Ma dov’è finita la tua energia?

C’è. Non so dove ma c’è.

Voleva essere una risposta questa?

Senti, ti ho già detto che non ho alcuna intenzione di mettermi a pensare e, soprattutto, a riflettere sulla mia vita. Se ora va così vuol dire che così deve andare.

Ti ricordi in quale occasione avevi pronunciato queste parole già un’altra volta?

Sì, mi ricordo… ma cosa c’entra? Ormai sono passati 5 anni…

Già, vero. E ti ricordi in che modo all’epoca avevi dovuto pronunciare quella frase?

……..come una guerriera che doveva porre le armi perché aveva perso……..

Già, perché all’epoca combattevi per quello che credevi. Perché eri una persona fiera e tenace… E se per sbaglio ora ti dovesse passare per l'anticamera del cervello di dire che orgoglio e fierezza sono la stessa cosa guarda che mi incazzo.

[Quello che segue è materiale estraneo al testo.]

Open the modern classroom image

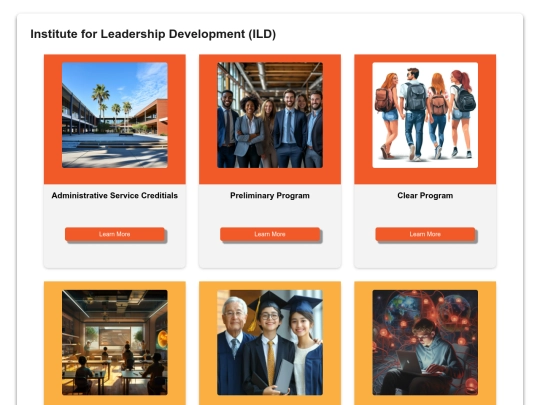(115, 342)
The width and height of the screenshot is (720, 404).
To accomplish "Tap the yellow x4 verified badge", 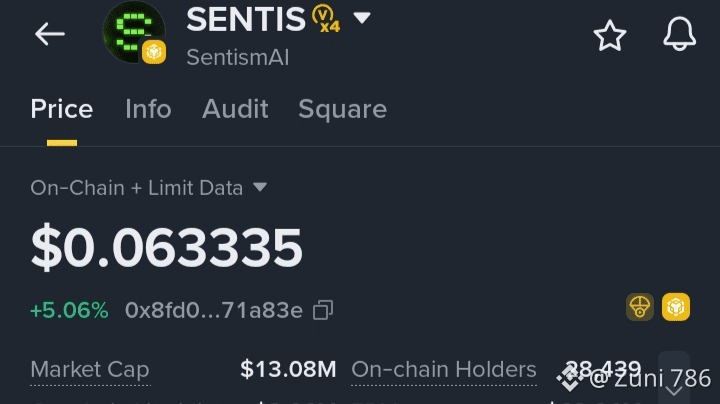I will coord(325,19).
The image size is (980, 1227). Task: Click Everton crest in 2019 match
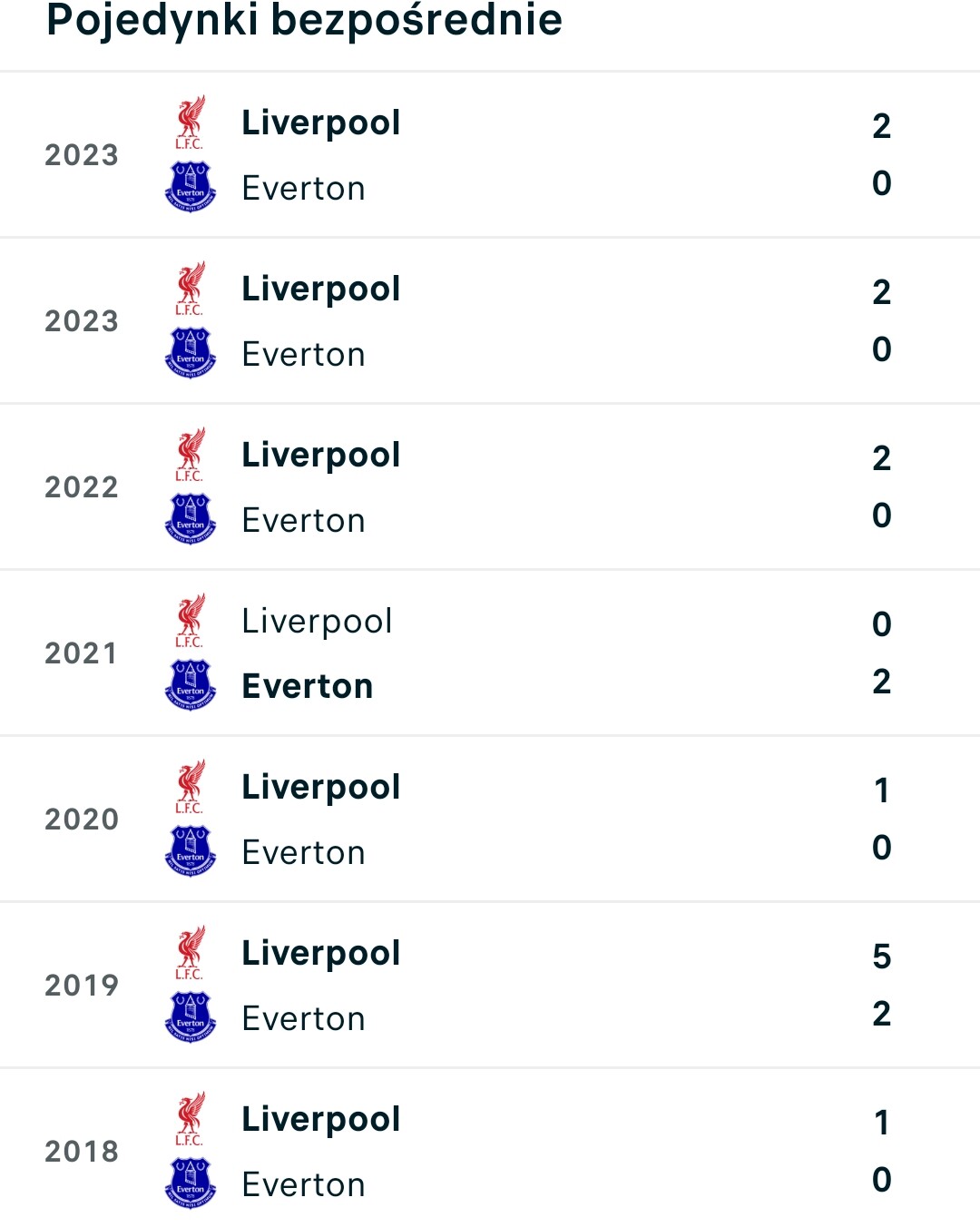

E poi ti ricordo che tutto quel rimpianto che hai provato per tutto l'anno successivo –e tu mi hai detto più di una volta che il rimpianto è uno dei sentimenti più brutti e fastidiosi che si possano provare- è stato  proprio a causa della tua linea di vita che era esattamente come quella che stai avendo adesso.
So bene che fra un po’ ti ripiglierai. E ti sentirai come quando ti svegli dopo un sonno molto lungo. Spera solo che non ci saranno troppi cocci per terra dietro di te. Come l’altra volta.

Già.

“Già” vuol dire che hai capito?

Vuol dire che è l’ora che io indossi i panni della regista e metta un po’ a posto questa commedia. Che così com’è ora è veramente insulsa.